### [Problem details]
Render the lines of the stored records, from the line containing "Select the Assets menu item" through the line containing "Looking at the screenshot, I should coord(684,15).", both included, as a JSON list of strings with one string per line. Omit blank lines.

### [Stored records]
>> Begin

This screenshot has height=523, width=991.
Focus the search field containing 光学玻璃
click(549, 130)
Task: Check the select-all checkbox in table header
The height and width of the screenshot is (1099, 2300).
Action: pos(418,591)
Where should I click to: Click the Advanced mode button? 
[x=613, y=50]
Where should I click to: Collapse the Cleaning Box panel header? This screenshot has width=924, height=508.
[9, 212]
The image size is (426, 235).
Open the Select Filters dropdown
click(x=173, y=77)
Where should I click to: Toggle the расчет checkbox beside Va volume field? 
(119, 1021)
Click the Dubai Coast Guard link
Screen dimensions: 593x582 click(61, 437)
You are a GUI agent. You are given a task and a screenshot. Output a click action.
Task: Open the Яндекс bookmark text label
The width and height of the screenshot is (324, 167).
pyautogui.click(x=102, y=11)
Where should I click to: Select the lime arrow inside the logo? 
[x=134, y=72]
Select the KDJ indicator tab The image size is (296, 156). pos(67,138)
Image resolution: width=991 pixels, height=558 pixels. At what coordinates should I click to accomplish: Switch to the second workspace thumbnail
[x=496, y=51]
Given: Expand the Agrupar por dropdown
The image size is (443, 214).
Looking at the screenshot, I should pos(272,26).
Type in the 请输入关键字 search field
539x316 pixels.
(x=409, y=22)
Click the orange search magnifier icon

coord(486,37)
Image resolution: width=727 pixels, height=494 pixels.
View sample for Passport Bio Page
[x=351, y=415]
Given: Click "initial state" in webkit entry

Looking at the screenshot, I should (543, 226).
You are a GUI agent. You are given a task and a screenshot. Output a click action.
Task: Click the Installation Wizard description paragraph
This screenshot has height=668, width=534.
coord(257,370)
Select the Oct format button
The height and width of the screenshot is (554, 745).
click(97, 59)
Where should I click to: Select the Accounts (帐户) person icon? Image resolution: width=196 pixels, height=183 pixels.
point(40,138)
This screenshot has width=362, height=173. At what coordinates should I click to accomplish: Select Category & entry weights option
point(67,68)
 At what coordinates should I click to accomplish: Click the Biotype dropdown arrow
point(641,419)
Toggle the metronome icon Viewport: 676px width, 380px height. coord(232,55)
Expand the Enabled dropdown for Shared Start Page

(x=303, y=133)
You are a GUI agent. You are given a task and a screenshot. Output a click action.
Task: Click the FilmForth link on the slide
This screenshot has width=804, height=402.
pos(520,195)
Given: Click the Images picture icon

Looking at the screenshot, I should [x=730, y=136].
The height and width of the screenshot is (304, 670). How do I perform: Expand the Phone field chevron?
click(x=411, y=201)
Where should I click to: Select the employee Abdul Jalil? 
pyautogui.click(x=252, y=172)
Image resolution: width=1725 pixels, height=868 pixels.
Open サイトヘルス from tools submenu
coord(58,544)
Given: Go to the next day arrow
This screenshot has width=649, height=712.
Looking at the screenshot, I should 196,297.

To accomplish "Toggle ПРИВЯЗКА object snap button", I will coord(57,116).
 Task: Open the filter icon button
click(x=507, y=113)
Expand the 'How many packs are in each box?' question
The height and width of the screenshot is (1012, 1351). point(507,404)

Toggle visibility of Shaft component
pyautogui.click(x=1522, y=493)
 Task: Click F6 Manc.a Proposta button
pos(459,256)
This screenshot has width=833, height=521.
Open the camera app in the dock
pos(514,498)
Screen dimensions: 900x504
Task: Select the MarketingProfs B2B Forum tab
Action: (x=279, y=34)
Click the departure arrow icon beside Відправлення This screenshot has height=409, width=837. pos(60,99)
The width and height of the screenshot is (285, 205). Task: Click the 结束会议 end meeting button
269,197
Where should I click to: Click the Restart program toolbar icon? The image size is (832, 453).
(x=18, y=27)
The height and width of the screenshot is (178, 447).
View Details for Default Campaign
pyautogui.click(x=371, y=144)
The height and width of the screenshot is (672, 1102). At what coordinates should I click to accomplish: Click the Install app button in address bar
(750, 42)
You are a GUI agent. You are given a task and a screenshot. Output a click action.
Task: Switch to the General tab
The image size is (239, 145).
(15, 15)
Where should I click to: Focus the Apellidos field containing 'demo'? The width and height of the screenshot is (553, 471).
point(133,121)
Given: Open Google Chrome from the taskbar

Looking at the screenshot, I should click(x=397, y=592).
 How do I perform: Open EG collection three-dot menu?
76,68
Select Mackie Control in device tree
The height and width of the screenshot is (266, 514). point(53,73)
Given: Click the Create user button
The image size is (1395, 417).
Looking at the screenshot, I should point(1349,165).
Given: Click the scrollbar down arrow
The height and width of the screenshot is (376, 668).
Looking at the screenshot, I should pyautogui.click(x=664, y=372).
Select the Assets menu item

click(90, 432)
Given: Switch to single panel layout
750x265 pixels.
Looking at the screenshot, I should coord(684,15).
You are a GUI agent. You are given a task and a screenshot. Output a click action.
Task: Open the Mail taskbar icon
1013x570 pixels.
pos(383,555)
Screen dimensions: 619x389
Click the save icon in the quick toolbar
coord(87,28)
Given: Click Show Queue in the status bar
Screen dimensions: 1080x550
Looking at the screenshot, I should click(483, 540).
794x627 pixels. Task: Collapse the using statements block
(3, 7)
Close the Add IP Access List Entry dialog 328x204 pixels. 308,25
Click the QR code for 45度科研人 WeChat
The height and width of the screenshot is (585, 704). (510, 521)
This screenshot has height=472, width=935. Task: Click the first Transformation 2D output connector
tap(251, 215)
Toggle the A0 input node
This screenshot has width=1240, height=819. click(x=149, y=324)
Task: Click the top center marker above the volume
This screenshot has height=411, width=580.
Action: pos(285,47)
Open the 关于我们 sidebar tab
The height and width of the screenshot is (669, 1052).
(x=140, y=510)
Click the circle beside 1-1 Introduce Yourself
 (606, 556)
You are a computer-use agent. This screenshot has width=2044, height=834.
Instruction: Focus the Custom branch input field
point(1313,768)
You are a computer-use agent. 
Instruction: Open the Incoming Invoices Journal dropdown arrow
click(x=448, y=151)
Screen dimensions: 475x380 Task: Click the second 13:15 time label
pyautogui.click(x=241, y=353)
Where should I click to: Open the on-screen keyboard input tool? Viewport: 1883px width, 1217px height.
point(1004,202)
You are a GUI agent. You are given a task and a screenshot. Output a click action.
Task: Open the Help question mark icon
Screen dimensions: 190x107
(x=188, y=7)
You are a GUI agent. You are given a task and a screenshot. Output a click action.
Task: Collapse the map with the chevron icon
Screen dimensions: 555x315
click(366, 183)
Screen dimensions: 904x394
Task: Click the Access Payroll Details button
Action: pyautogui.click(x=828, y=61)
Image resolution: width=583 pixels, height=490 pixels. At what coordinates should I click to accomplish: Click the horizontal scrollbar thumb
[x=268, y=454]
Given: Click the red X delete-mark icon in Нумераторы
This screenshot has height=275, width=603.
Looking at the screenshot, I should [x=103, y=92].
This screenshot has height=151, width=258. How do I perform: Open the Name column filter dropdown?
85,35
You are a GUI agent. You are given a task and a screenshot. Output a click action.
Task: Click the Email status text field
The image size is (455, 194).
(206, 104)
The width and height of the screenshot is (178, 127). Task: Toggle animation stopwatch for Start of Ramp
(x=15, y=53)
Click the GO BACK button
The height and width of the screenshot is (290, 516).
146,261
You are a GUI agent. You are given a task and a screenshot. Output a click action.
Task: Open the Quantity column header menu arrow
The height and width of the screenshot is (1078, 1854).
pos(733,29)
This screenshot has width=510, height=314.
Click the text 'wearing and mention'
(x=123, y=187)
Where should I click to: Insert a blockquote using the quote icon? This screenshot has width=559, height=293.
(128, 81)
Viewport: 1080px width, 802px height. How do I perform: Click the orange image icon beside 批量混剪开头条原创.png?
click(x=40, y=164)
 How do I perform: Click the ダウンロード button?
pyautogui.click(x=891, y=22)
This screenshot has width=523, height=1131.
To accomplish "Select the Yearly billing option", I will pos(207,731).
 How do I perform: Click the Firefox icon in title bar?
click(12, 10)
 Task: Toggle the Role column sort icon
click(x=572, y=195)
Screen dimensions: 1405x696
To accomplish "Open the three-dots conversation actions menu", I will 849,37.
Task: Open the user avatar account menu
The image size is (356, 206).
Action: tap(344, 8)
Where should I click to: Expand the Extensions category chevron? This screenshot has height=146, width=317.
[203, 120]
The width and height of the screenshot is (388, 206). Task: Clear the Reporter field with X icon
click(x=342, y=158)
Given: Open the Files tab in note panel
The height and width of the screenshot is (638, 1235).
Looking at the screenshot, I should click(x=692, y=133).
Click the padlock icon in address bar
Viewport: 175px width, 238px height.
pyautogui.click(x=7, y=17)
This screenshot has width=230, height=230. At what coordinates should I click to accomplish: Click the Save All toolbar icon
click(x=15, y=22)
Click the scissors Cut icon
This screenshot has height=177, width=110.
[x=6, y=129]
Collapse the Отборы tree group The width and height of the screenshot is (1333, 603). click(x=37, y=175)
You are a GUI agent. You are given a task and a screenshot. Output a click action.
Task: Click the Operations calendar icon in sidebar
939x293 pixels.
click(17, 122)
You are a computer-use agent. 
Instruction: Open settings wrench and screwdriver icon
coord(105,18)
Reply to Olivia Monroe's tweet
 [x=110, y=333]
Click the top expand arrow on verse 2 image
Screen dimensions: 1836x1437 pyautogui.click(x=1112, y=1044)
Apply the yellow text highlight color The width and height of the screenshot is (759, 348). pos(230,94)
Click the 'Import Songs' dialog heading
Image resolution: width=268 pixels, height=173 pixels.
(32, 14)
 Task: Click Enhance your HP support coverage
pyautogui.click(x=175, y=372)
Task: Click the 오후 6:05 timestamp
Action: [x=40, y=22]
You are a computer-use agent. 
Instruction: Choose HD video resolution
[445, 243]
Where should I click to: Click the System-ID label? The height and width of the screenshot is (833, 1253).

>> End

### [Solution for this task]
[
  "Select the Assets menu item",
  "click(90, 432)",
  "Given: Switch to single panel layout",
  "750x265 pixels.",
  "Looking at the screenshot, I should coord(684,15)."
]